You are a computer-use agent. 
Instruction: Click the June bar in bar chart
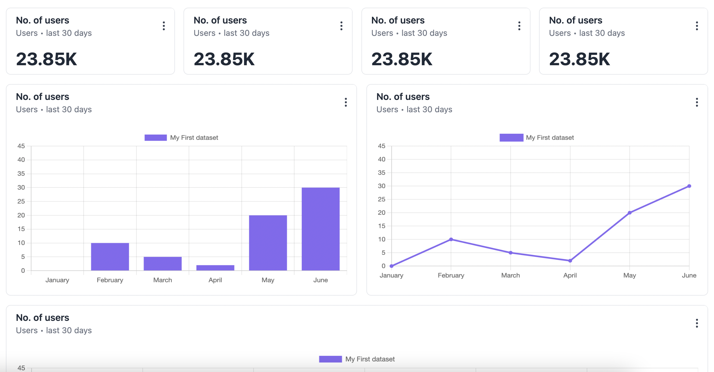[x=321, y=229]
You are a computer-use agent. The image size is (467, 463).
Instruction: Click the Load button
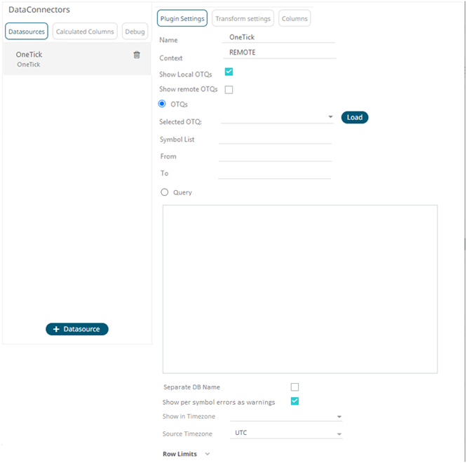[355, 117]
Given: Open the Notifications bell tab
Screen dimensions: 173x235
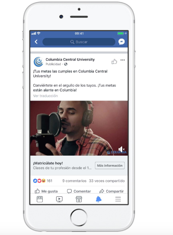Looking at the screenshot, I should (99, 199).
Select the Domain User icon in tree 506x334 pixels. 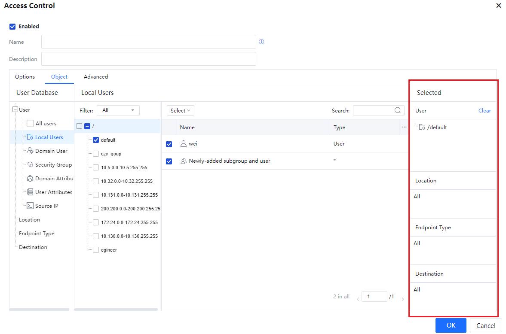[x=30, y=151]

_____

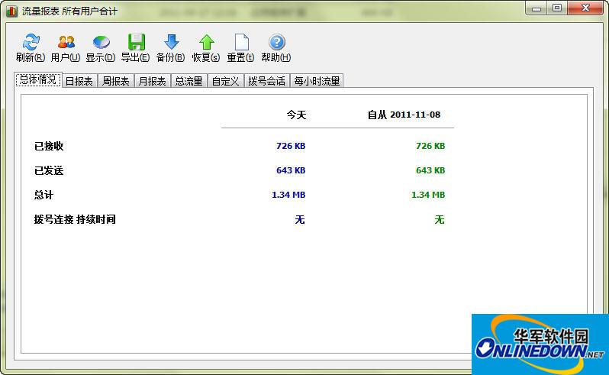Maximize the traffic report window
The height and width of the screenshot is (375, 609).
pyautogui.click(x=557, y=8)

_____

● What is expected: Echo everything from the line containing "Maximize the traffic report window" down to the line containing "pyautogui.click(x=557, y=8)", with both of those lines included. Leave the pictures out of the answer.

● Finished task:
Maximize the traffic report window
The height and width of the screenshot is (375, 609).
pyautogui.click(x=557, y=8)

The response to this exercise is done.